=== Übungen ===
#1 Führen Sie alle Substantive aus dem Satz des Zeitungsberichts über „Faust in the Box“ auf, der mit „Mindestens einmal im Leben“ beginnt. Nennen Sie sie in der Reihenfolge ihres Auftretens, und nennen Sie ein Wort, das zweimal vorkommt, auch zweimal.
#2 Führen Sie den Zeitungsbericht über „Faust in the Box“ im Anschluss an seinen letzten Satz mit einigen Sätzen weiter.

=== Textauszug ===
Schwäbische Zeitung (Bad Waldsee / Aulendorf)
Rasante Ein-Frau-Theater-Show in der Stadtbücherei Bad Waldsee
Berliner Künstlerin Bridge Markland präsentierte ihre Interpretation „Faust in the Box“– Sie berührte die Herzen der Zuschauer
BAD WALDSEE - Mindestens einmal im Leben begegnet man der klassischen Literatur, sei es als ungeliebte Lektüre in der Schule oder freiwillig im Verlauf des späteren Lebens. Doch so wie Goethes „Faust“in der Stadtbücherei in Bad Waldsee zu erleben war, haben ihn sicherlich die wenigsten bis dato erlebt.
Mehr als 50 Besucher hatten voller Interesse und Neugier am Freitag in Foyer der Stadtbücherei Platz gefunden und freuten sich auf Bridge Markland und ihre Interpretation „Faust in the Box“.

=== Datenauszug ===
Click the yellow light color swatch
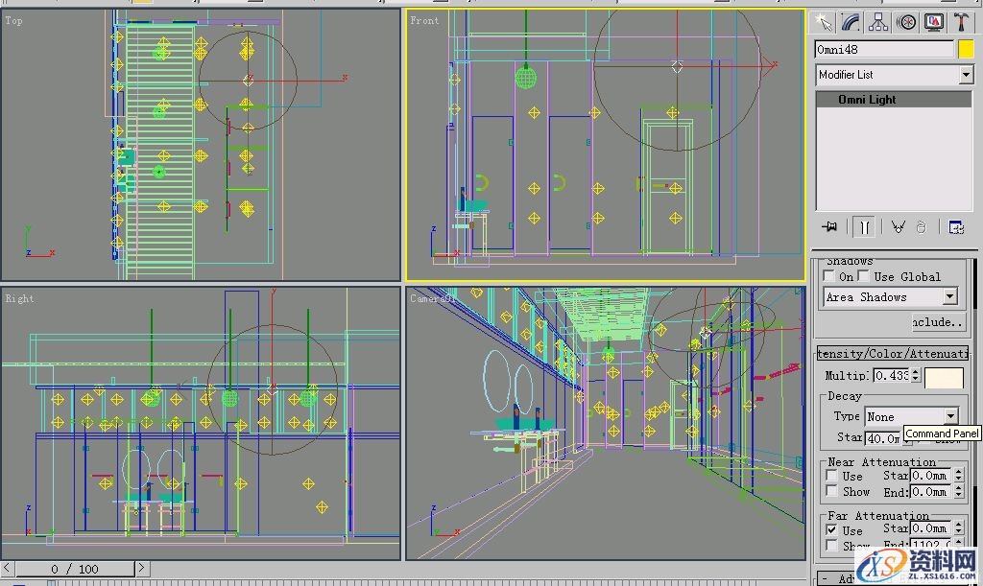Screen dimensions: 983x586 click(966, 49)
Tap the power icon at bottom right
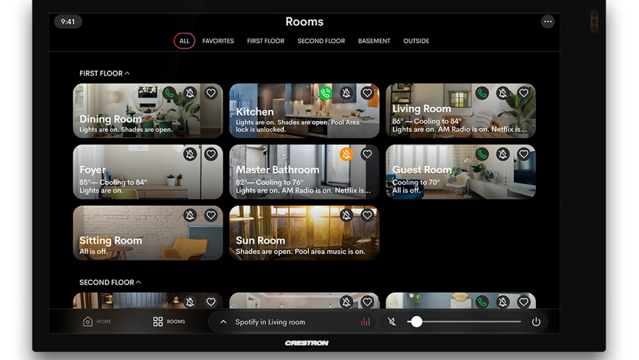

=== Lösungen nach Nummer ===
#1 Leben, Literatur, Lektüre, Schule, Verlauf, Lebens

#2
Die Berliner Künstlerin inszenierte „Faust“als komprimierte Collage in 90 Minuten und präsentierte mit wenigen Requisiten tragische Spannung. Etliche Szenen unterstrich sie mit passenden Hits aus längst vergangenen Tagen und aktuellen Songs aus verschiedensten Genres. Diese Mischung aus Pantomimik und Musik wurde mit aufgenommenen Textpassagen von einigen Sprechern mit Inhalt gefüllt. Und so ergab sich eine außergewöhnliche Veranstaltung mit hochkarätiger Darstellung.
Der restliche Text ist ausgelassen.